> LIST OF TASKS
**A.** From the Pirelli logo article, list the aspects in which the Pirelli brand is said to have changed over the years.
**B.** Answer these questions from the Pirelli logo article:
(i) Who told the story of the 1908 New York meeting, and in what publication?
(ii) What is the oldest example of the logo, and from what year?
(iii) In which race did Pirelli equip the winning car with its tyres?

> DOCUMENT TEXT

+++

The Long P: Telling Kids
the 100-year History of the Pirelli Logo
More than 100 years have gone by since the famous Pirelli logo was introduced, with the loop of the P stretched out over the other letters of the name, as though it were made of rubber. New York, 1908: “Would this be okay for you?”, asked the visitor straight off the boat from Italy, as he traced out a very unusual-looking P on a piece of paper. “Yeah, it should be”, said the other one, taking a look, “Come to think of it, that would be perfect.” He looked, and looked again with satisfaction, thinking about that capital P sending out boldly on a poster or against the sky. The story was told by Vittorio Sereni, then working at the company’s Press Office, in the pages of Pirelli magazine in 1958, in an article devoted to the success of the logo in advertising. The story, which may have been somewhat embroidered upon, intertwines with other stories that trace the idea of the Pirelli logo back to the signature of the company founder, Giovanni Battista Pirelli, which did indeed have a distinctive elongated P. The oldest example of the famous logo is undoubtedly a bookmark, dating back to 1907, now in the Historical Archive of the Pirelli Foundation: a ribbon bearing the words Pneumatici Pirelli trionfatori della Pechino-Parigi – “Pirelli tyres, winners of the Peking-Paris” – in which all the Ps already have the elongated form, attached to the official Guide to the Corsa di Brescia in September 1907.
The same year also saw the Peking to Paris Motor Race, in which Pirelli took part, equipping the winning car of the race with its tyres. For the company, this was an important worldwide achievement, and the first of an endless string of victories in all international motorcar races. Pirelli, which in those years was beginning to make the manufacture of tyres its core business, needed a unique, powerful, and recognisable symbol, to assert itself and also to stand out from its competitors. As we clearly see as we scroll through the advertising images now preserved in our Archive, the Pirelli brand has evolved over the years, changing its colour, style, body, and character. The concept of the “Long P” also extended to the products, gradually involving other letters in addition to the “P” of “Pirelli” and “Pneus”.

+++

> LISTING
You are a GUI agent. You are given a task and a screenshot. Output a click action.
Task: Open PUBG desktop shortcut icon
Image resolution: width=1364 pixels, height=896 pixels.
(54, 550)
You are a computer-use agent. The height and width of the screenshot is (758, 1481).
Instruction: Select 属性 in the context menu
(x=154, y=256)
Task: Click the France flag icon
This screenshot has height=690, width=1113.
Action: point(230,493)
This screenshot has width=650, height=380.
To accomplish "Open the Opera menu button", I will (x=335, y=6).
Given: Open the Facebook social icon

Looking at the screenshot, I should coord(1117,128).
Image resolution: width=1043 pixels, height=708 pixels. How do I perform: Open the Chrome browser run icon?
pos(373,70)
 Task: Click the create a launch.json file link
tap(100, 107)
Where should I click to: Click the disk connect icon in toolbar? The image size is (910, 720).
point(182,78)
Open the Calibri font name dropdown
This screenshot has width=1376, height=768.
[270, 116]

+++

> RESULTS BY TASK
**A.** colour, style, body, character

**B.**
(i) Vittorio Sereni, in Pirelli magazine in 1958.
(ii) A bookmark from 1907.
(iii) The Peking to Paris Motor Race.